Today we had an interesting discussion with one of the village elders in Korogocho – who also has a small retail business and lots of experience in local markets – about the credit “options” available to micro-enterprises. He was particularly keen to discuss the differences between microfinance institutions (MFIs) and credit cooperatives (SACCOs), and the difference between “necessity” loans (i.e. need for cash in the short term) and consistent financial planning.

He made us realize that an overlooked area of research is how entrepreneurs choose their source of credit. Once upon a time, the infamous “informal sector paradigm” hypnotized us with the idea that micro enterprises completely lacked access to credit (because they do not have legal property rights), but the reality is that local firms not only have access to credit, but they also can choose between a multitude of suboptimal credit sources, both formal and informal, market and non-market, but we still don’t know what factors make people choose between a credit institution or the other.

As the financial sector in Kenya is increasingly embedded into local communities, entrepreneurs have a wide spectrum of financial options: from informal saving clubs and rotating credit schemes to credit cooperative and MFIs. Banks are targeting the low income population as well, and they are spreading in urban areas.

According to the elder in Korogocho, the choice between credit sources is simply a matter of entrepreneurial time/financial management. MFIs provide loans in a shorter amount of time, as low as 6 to 8 weeks of regular savings, but they charge higher interest rates for loans, up to 20 percent. SACCOs require a much longer time before they provide credit, up to 6 months, but the interest rate is often minimal and the repayment period is much longer, even two years! Other informal credit networks and saving clubs are a pillar of local economies, but they often lack flexibility.

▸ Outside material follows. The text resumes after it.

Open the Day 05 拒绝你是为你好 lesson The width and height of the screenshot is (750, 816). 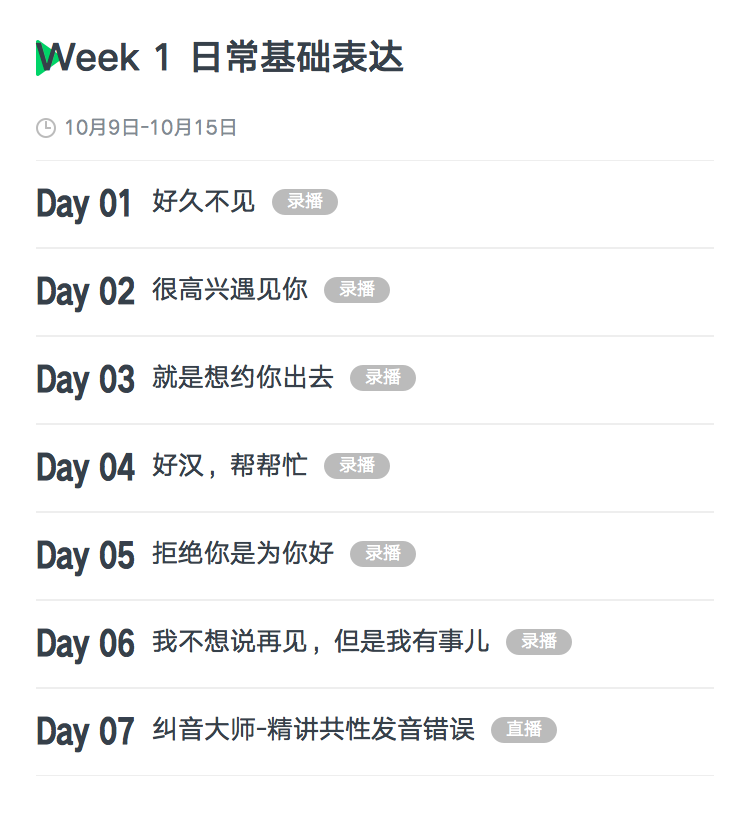tap(375, 556)
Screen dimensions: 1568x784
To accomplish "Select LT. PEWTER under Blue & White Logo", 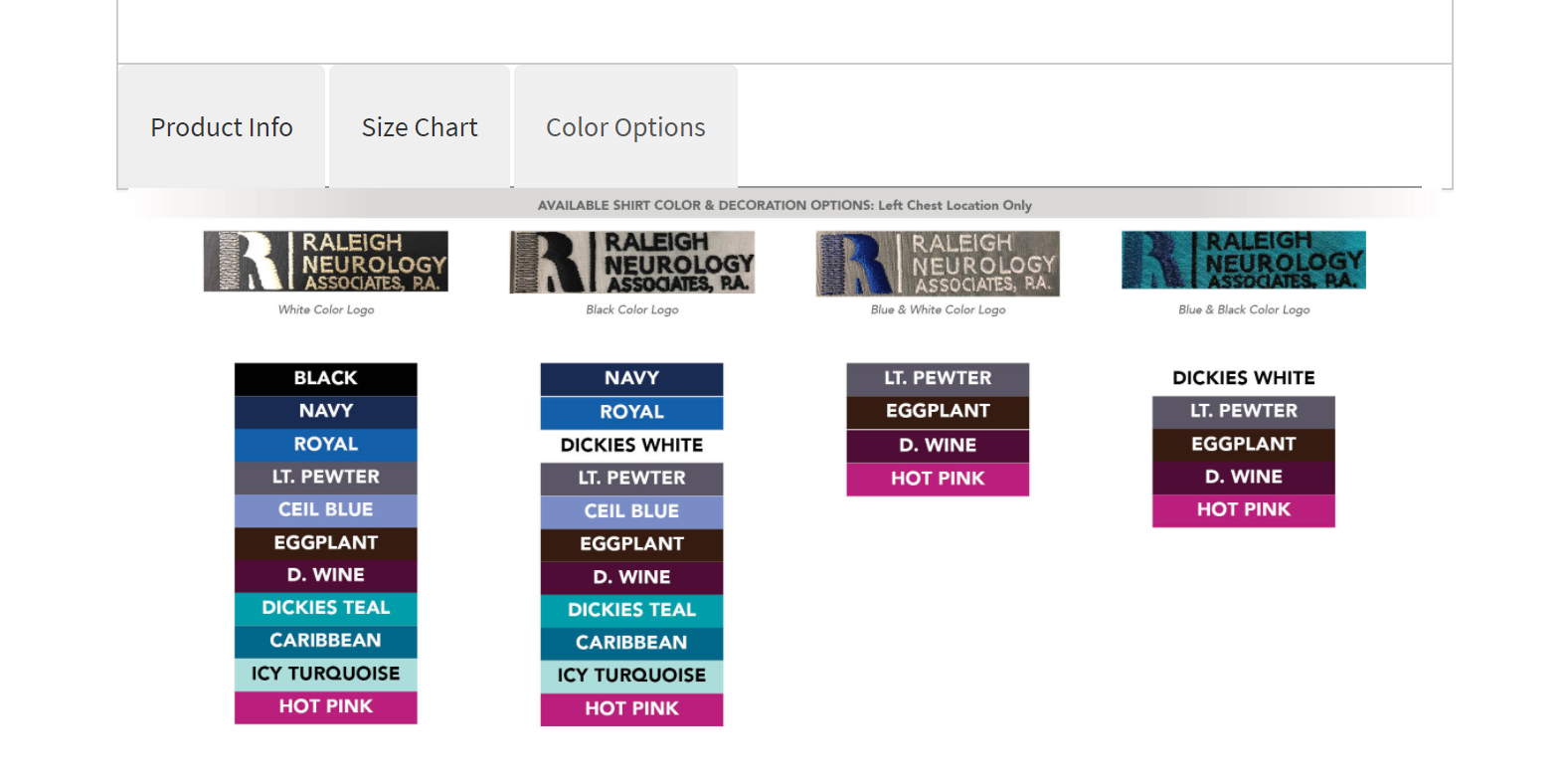I will (x=938, y=379).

The “immediate necessity” for cash seems to be the main driver for choosing MFIs whereas “good” (i.e. long term) financial planning make entrepreneurs go for SACCOs. The “necessity” factor is well known in local markets, and that’s probably why MFIs do not have a great reputation. On the other hand, flexible loans are very important for growth-oriented microenterprises, especially those who intend to make “high-return, higher-risk” investments in their business.